Generalization is constrained in low-similarity or adversarial domains; strict Q-based policies may surface “high-value” but irrelevant or out-of-distribution entries (Zhang et al., 6 Jan 2026).
Fixing schedule parameters (e.g., $\lambda$ , $K$ , learning rate) can yield suboptimal trade-offs between semantic matching and utility.
Current implementations use single-step value propagation; long-horizon temporal credit propagation may be less efficient than full TD-learning or experience replay.
Memory growth is unbounded in some regimes; condensation and distillation are active areas for research.
Learnable retrieval policies, hierarchical clustering, and meta-learned relevance/utility trade-offs have been proposed as improvements.
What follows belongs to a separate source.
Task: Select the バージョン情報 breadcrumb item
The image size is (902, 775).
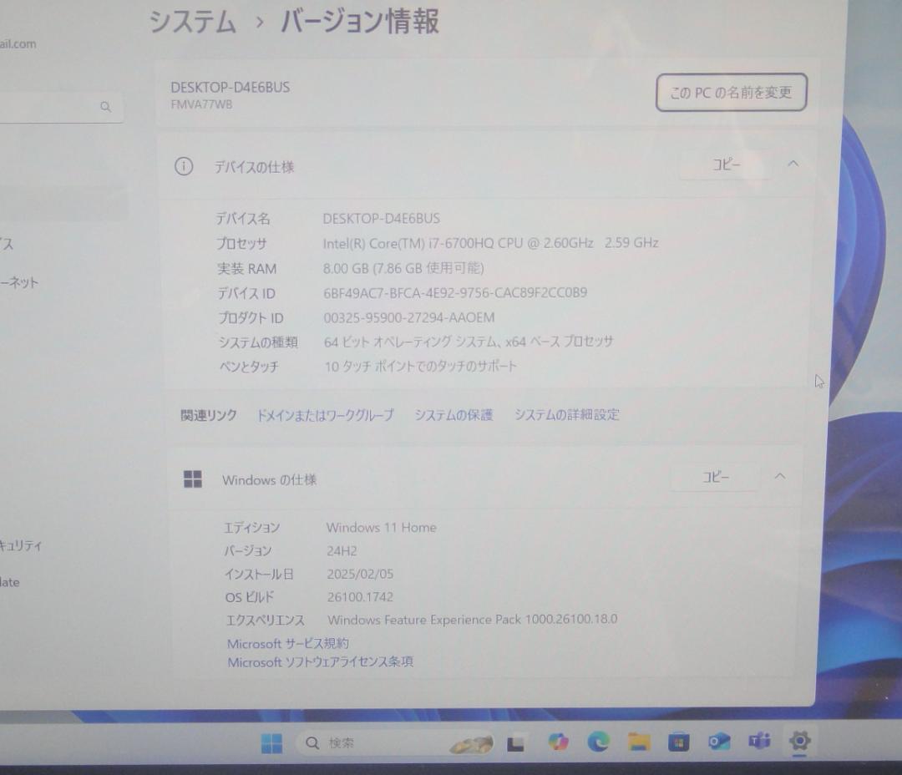Action: click(362, 23)
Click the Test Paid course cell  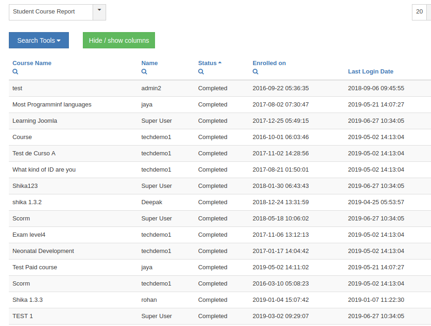pyautogui.click(x=35, y=267)
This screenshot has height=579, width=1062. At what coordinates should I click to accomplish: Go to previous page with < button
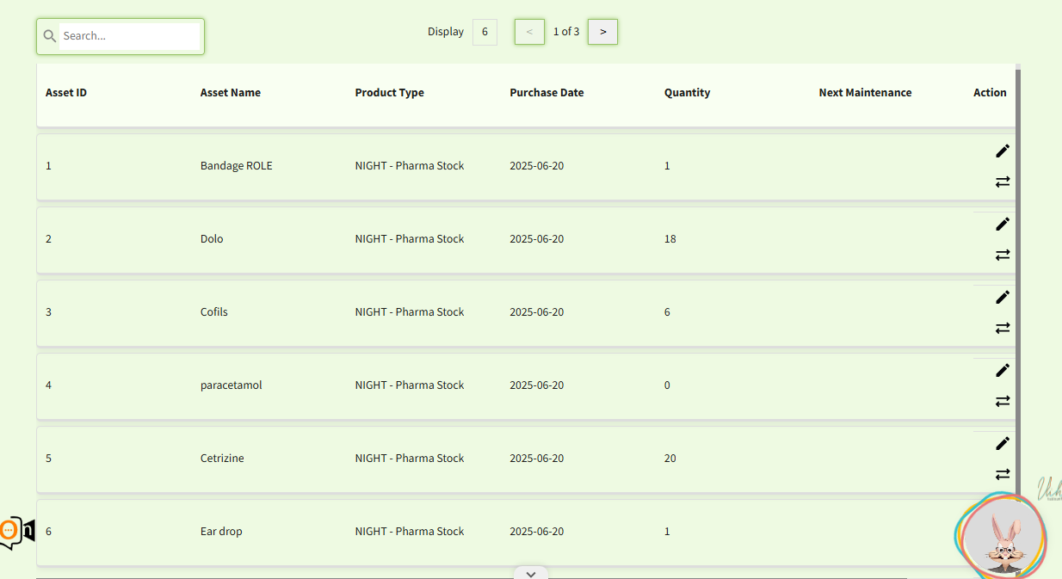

These frameworks can be extended by (i) parameterizing retrieval with small networks, (ii) deploying multi-resolution or structured memory banks, (iii) distilling or pruning memory to limit resource usage, and (iv) incorporating meta-evolution of memory architectures themselves (Zhang et al., 21 Dec 2025, Zhang et al., 2 Feb 2026).

Memory-driven self-evolution frameworks differentiate themselves via:

Runtime, interaction-driven evolution as opposed to offline fine-tuning, which incurs computational burden and catastrophic forgetting
Non-parametric, reinforcement-driven updates of memory, enabling flexible, plastic adaptation while preserving frozen parametric reasoning (Zhang et al., 6 Jan 2026, Mi et al., 30 Jan 2026)
Compositional and skill-based abstractions (DMS, MemSkill) moving beyond static, heuristic pipelines (Mi et al., 30 Jan 2026, Zhang et al., 2 Feb 2026)
Modular and meta-evolutionary search over the memory architecture itself (Zhang et al., 21 Dec 2025)
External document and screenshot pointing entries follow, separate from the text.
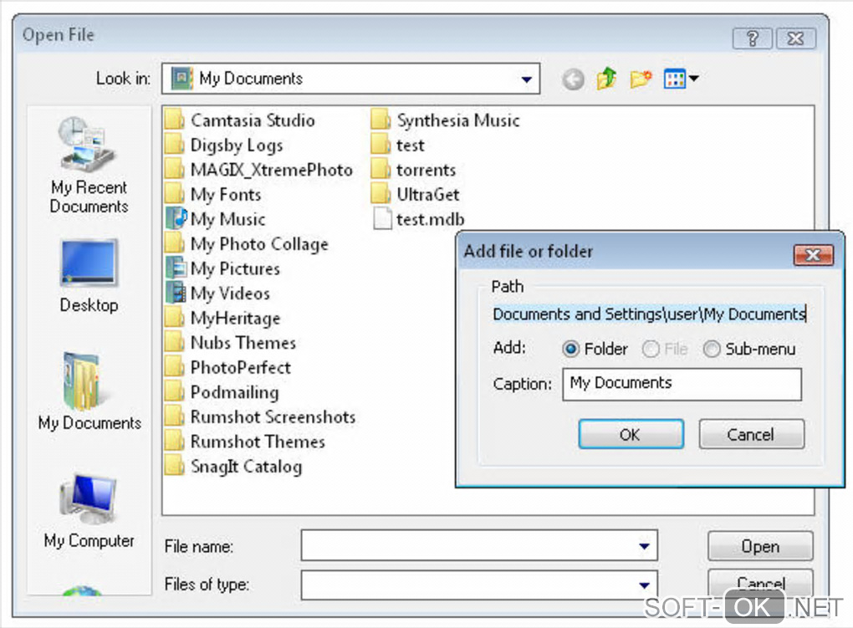Open My Recent Documents in sidebar
This screenshot has width=853, height=628.
[x=89, y=166]
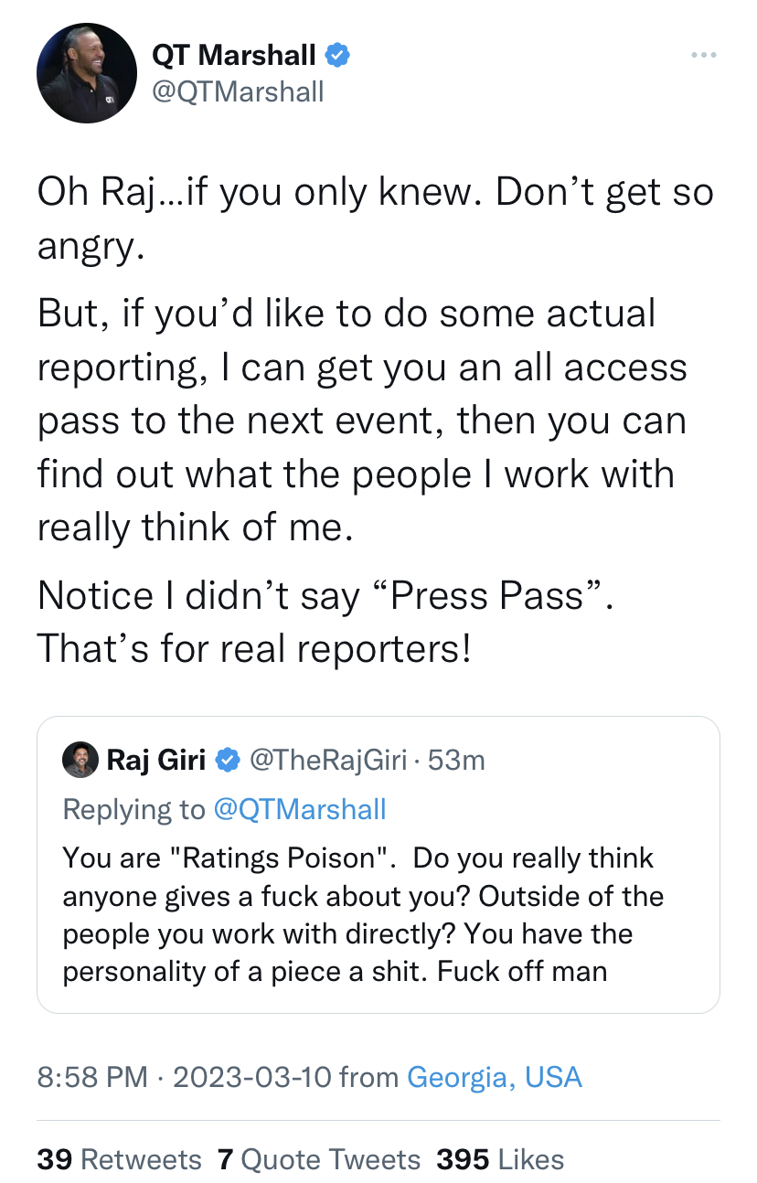View the 7 Quote Tweets
This screenshot has width=757, height=1183.
pos(319,1160)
A persistent theme is the shift from pure retrieval-augmented methods—prone to semantic drift and retrieval noise—to value-aware, task-adaptive, and contextually compositional memory, with demonstrable gains on both synthetic and complex real-world tasks (Zhang et al., 6 Jan 2026, Zhang et al., 2 Feb 2026, Zhang et al., 2 Feb 2026, Zhang et al., 29 Sep 2025).
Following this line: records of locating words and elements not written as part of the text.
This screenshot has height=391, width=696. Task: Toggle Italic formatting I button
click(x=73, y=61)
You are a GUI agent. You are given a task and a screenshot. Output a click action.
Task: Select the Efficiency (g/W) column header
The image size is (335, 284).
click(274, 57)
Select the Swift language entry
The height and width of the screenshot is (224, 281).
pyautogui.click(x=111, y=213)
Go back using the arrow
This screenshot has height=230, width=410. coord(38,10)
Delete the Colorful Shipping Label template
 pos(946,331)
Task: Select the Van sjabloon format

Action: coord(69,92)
7. Impact and Significance

Memory-driven self-evolution constitutes a key advance in the quest for continually adaptive, robust, and scalable AI agents. By externalizing exploration, exploitation, and utility-weighted learning from the model parameters to plastic memory substrates, these systems reconcile stability and plasticity, enable lifelong learning in open-domain settings, and approach the behavioral flexibility seen in human constructive simulation. Extensive empirical results confirm that agents equipped with evolving memory not only learn faster, but sustain and transfer higher-level knowledge and strategies, moving the field beyond the paradigm of static, non-adaptive inference-time AI (Zhang et al., 6 Jan 2026, Zhang et al., 21 Dec 2025, Mi et al., 30 Jan 2026, Zhang et al., 29 Sep 2025, Zhang et al., 2 Feb 2026).